● **Your task**: Can you output the records below exactly as they are written?

Records excerpted from a collection
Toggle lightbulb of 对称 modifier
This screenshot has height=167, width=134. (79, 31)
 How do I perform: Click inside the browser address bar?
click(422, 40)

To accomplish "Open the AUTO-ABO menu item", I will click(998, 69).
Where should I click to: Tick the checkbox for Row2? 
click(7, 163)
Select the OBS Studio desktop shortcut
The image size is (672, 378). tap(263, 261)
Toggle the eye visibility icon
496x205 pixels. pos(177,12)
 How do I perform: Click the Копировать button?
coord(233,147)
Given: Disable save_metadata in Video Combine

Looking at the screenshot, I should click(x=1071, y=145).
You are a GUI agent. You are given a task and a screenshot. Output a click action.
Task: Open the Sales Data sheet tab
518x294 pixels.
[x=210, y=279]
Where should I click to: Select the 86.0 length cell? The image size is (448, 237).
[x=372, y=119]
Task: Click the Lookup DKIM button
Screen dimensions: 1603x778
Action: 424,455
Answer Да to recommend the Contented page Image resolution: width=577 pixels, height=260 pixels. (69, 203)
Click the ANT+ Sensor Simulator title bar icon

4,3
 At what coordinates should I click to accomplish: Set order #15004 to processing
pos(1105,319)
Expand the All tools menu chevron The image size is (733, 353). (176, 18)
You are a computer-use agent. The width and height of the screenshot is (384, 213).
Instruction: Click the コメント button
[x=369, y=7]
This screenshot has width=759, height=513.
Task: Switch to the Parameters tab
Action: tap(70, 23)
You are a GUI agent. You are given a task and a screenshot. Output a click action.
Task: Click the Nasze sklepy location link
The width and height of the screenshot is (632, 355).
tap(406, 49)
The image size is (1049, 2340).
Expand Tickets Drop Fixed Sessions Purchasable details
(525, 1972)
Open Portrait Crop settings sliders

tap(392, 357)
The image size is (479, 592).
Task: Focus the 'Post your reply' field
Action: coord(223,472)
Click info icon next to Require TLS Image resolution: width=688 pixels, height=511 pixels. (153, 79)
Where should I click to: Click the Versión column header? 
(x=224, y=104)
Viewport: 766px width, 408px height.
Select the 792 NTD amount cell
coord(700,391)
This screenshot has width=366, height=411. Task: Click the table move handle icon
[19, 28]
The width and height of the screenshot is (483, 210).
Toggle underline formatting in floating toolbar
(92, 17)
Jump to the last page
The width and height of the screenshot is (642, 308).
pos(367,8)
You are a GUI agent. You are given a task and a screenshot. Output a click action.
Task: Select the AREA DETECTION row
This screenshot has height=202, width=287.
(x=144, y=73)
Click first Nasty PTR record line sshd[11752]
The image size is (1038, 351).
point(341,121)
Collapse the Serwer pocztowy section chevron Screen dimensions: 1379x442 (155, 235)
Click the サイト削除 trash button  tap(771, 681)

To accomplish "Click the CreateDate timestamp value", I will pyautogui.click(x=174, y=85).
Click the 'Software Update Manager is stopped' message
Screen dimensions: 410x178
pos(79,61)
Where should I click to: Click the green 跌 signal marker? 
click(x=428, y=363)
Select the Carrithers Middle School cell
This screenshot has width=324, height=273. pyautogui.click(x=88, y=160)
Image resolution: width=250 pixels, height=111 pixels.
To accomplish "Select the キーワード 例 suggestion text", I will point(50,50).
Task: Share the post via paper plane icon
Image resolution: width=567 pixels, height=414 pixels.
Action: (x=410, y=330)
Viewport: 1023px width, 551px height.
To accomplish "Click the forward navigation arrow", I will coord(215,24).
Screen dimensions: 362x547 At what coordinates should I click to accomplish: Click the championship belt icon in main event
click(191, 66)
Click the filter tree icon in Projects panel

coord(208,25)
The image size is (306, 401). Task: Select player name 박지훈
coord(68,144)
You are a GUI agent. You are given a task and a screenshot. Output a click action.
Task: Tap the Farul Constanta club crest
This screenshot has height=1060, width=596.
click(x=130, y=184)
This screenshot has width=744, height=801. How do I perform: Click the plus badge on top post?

● **Task result**:
Toggle lightbulb of 对称 modifier
This screenshot has height=167, width=134. (79, 31)
 How do I perform: Click inside the browser address bar?
click(422, 40)

To accomplish "Open the AUTO-ABO menu item", I will click(998, 69).
Where should I click to: Tick the checkbox for Row2? 
click(7, 163)
Select the OBS Studio desktop shortcut
The image size is (672, 378). tap(263, 261)
Toggle the eye visibility icon
496x205 pixels. pos(177,12)
 How do I perform: Click the Копировать button?
coord(233,147)
Given: Disable save_metadata in Video Combine

Looking at the screenshot, I should click(x=1071, y=145).
You are a GUI agent. You are given a task and a screenshot. Output a click action.
Task: Open the Sales Data sheet tab
518x294 pixels.
[x=210, y=279]
Where should I click to: Select the 86.0 length cell? The image size is (448, 237).
[x=372, y=119]
Task: Click the Lookup DKIM button
Screen dimensions: 1603x778
Action: 424,455
Answer Да to recommend the Contented page Image resolution: width=577 pixels, height=260 pixels. (69, 203)
Click the ANT+ Sensor Simulator title bar icon

4,3
 At what coordinates should I click to accomplish: Set order #15004 to processing
pos(1105,319)
Expand the All tools menu chevron The image size is (733, 353). (176, 18)
You are a computer-use agent. The width and height of the screenshot is (384, 213).
Instruction: Click the コメント button
[x=369, y=7]
This screenshot has width=759, height=513.
Task: Switch to the Parameters tab
Action: tap(70, 23)
You are a GUI agent. You are given a task and a screenshot. Output a click action.
Task: Click the Nasze sklepy location link
The width and height of the screenshot is (632, 355).
tap(406, 49)
The image size is (1049, 2340).
Expand Tickets Drop Fixed Sessions Purchasable details
(525, 1972)
Open Portrait Crop settings sliders

tap(392, 357)
The image size is (479, 592).
Task: Focus the 'Post your reply' field
Action: coord(223,472)
Click info icon next to Require TLS Image resolution: width=688 pixels, height=511 pixels. (153, 79)
Where should I click to: Click the Versión column header? 
(x=224, y=104)
Viewport: 766px width, 408px height.
Select the 792 NTD amount cell
coord(700,391)
This screenshot has width=366, height=411. Task: Click the table move handle icon
[19, 28]
The width and height of the screenshot is (483, 210).
Toggle underline formatting in floating toolbar
(92, 17)
Jump to the last page
The width and height of the screenshot is (642, 308).
pos(367,8)
You are a GUI agent. You are given a task and a screenshot. Output a click action.
Task: Select the AREA DETECTION row
This screenshot has height=202, width=287.
(x=144, y=73)
Click first Nasty PTR record line sshd[11752]
The image size is (1038, 351).
point(341,121)
Collapse the Serwer pocztowy section chevron Screen dimensions: 1379x442 (155, 235)
Click the サイト削除 trash button  tap(771, 681)

To accomplish "Click the CreateDate timestamp value", I will pyautogui.click(x=174, y=85).
Click the 'Software Update Manager is stopped' message
Screen dimensions: 410x178
pos(79,61)
Where should I click to: Click the green 跌 signal marker? 
click(x=428, y=363)
Select the Carrithers Middle School cell
This screenshot has width=324, height=273. pyautogui.click(x=88, y=160)
Image resolution: width=250 pixels, height=111 pixels.
To accomplish "Select the キーワード 例 suggestion text", I will point(50,50).
Task: Share the post via paper plane icon
Image resolution: width=567 pixels, height=414 pixels.
Action: (x=410, y=330)
Viewport: 1023px width, 551px height.
To accomplish "Click the forward navigation arrow", I will coord(215,24).
Screen dimensions: 362x547 At what coordinates should I click to accomplish: Click the championship belt icon in main event
click(191, 66)
Click the filter tree icon in Projects panel

coord(208,25)
The image size is (306, 401). Task: Select player name 박지훈
coord(68,144)
You are a GUI agent. You are given a task and a screenshot. Output a click action.
Task: Tap the Farul Constanta club crest
This screenshot has height=1060, width=596.
click(x=130, y=184)
This screenshot has width=744, height=801. How do I perform: Click the plus badge on top post?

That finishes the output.